On the path to better performance, a recent proposal introduces the idea of working with a bfloat16 (``bf16``) 16-bit floating point data type based on the IEEE 32-bit single-precision floating point data type (``f32``).

Both ``bf16`` and ``f32`` have an 8-bit exponent. However, while ``f32`` has a 23-bit mantissa, ``bf16`` has only a 7-bit one, keeping only the most significant bits. As a result, while these data types support a very close numerical range of values, ``bf16`` has a significantly reduced precision. Therefore, ``bf16`` occupies a spot between ``f32`` and the IEEE 16-bit half-precision floating point data type, ``f16``. Compared directly to ``f16``, which has a 5-bit exponent and a 10-bit mantissa, ``bf16`` trades increased range for reduced precision.
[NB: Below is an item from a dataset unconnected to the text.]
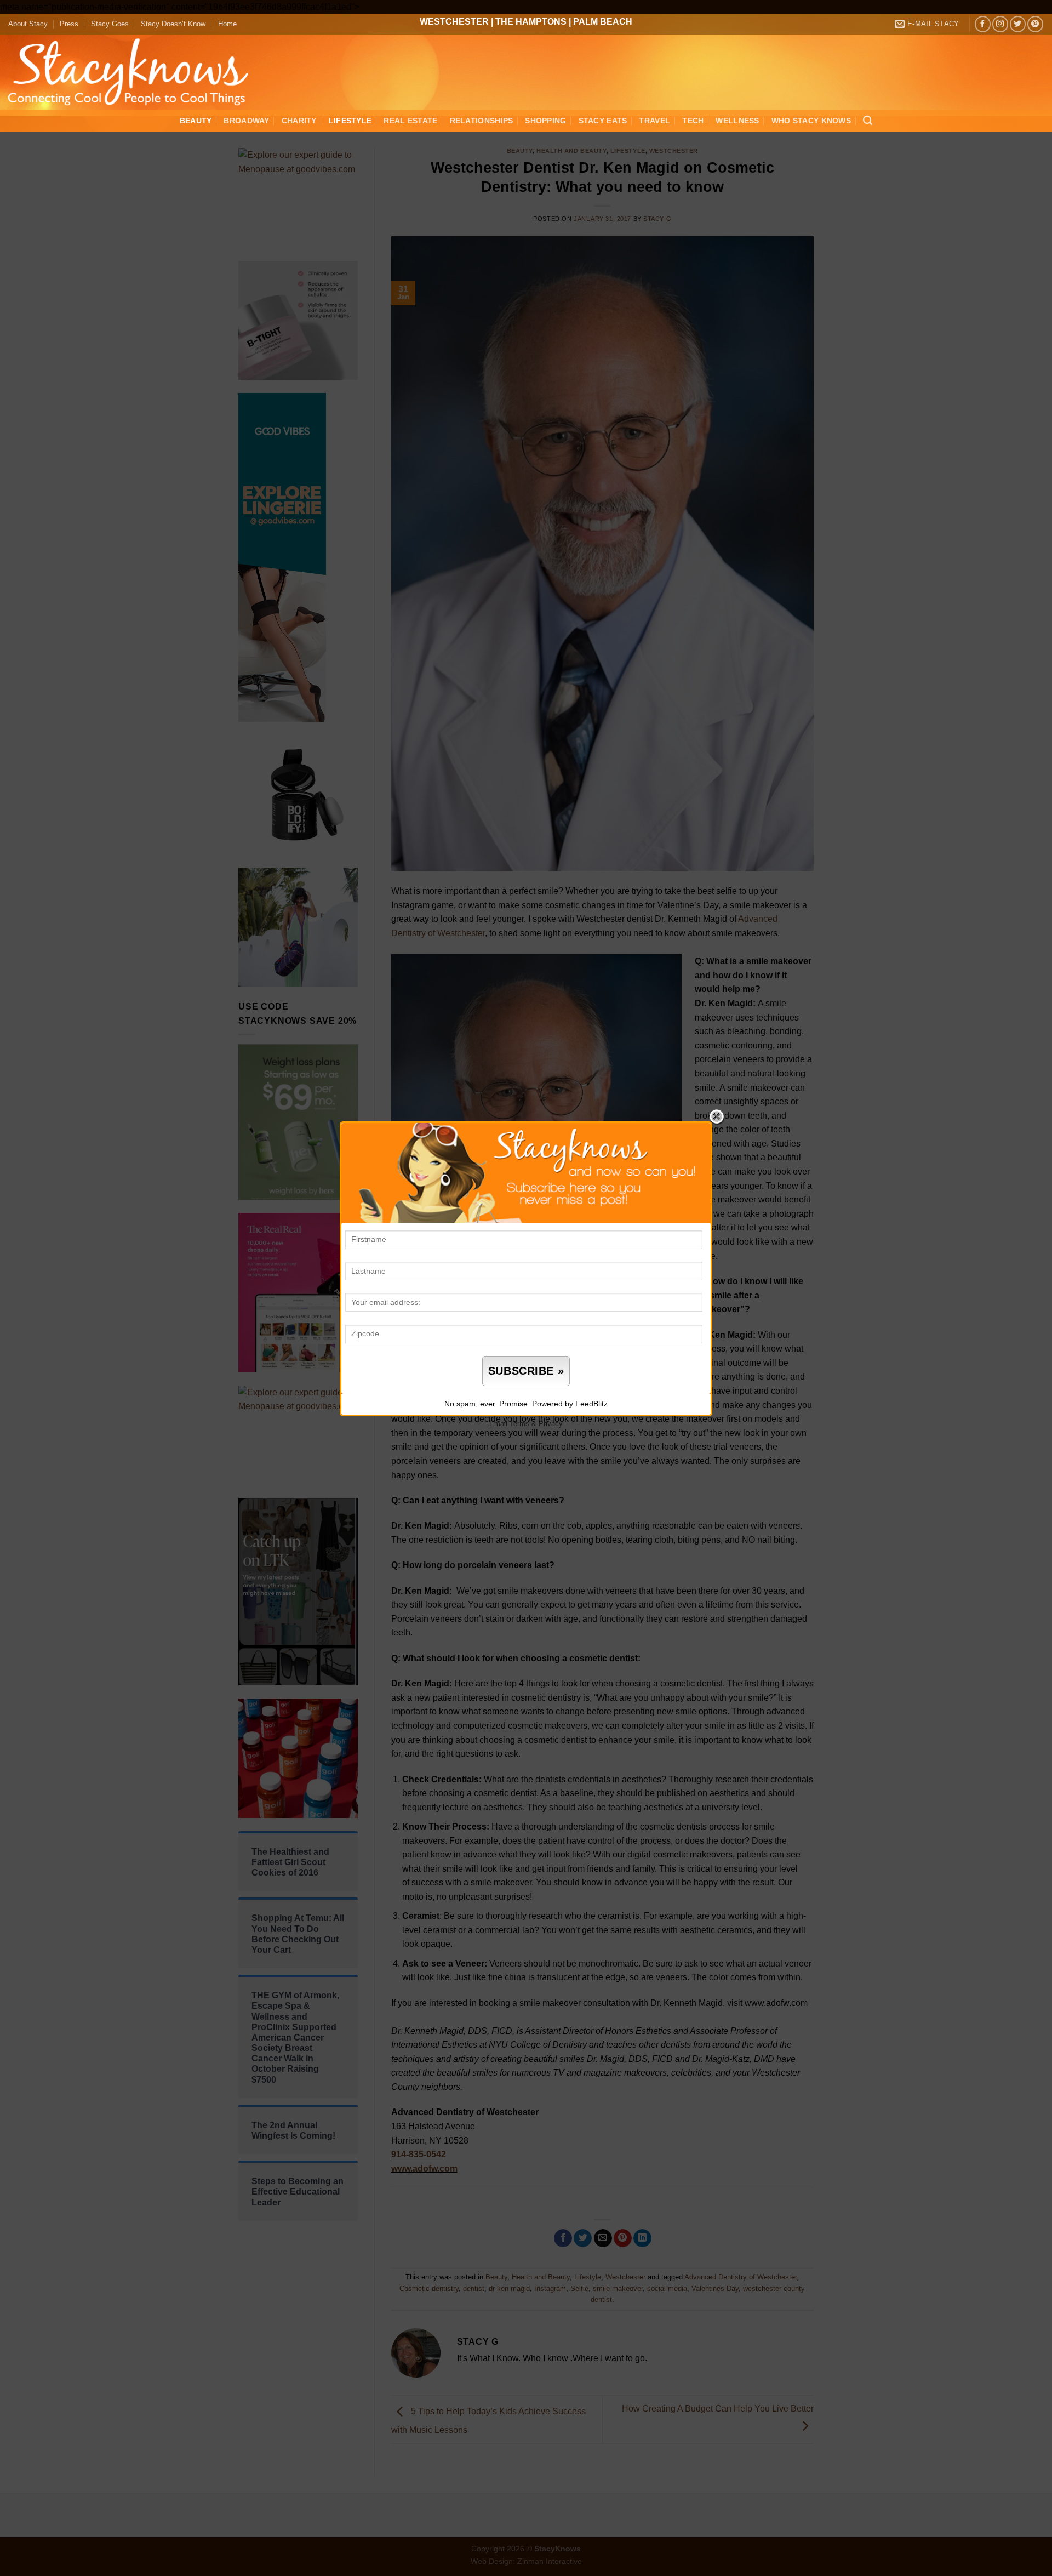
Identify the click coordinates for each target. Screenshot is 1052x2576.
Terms (519, 1424)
.. image:: img_bf16_diagram.png
	:alt: Diagram depicting the bit-wise layout of f32, bf16, and f16 floating point data types.

More details of the bfloat16 data type can be found at `Intel's site <https://www.intel.com/content/dam/develop/external/us/en/documents/bf16-hardware-numerics-definition-white-paper.pdf>`__ and `TensorFlow's documentation <https://cloud.google.com/tpu/docs/bfloat16>`__.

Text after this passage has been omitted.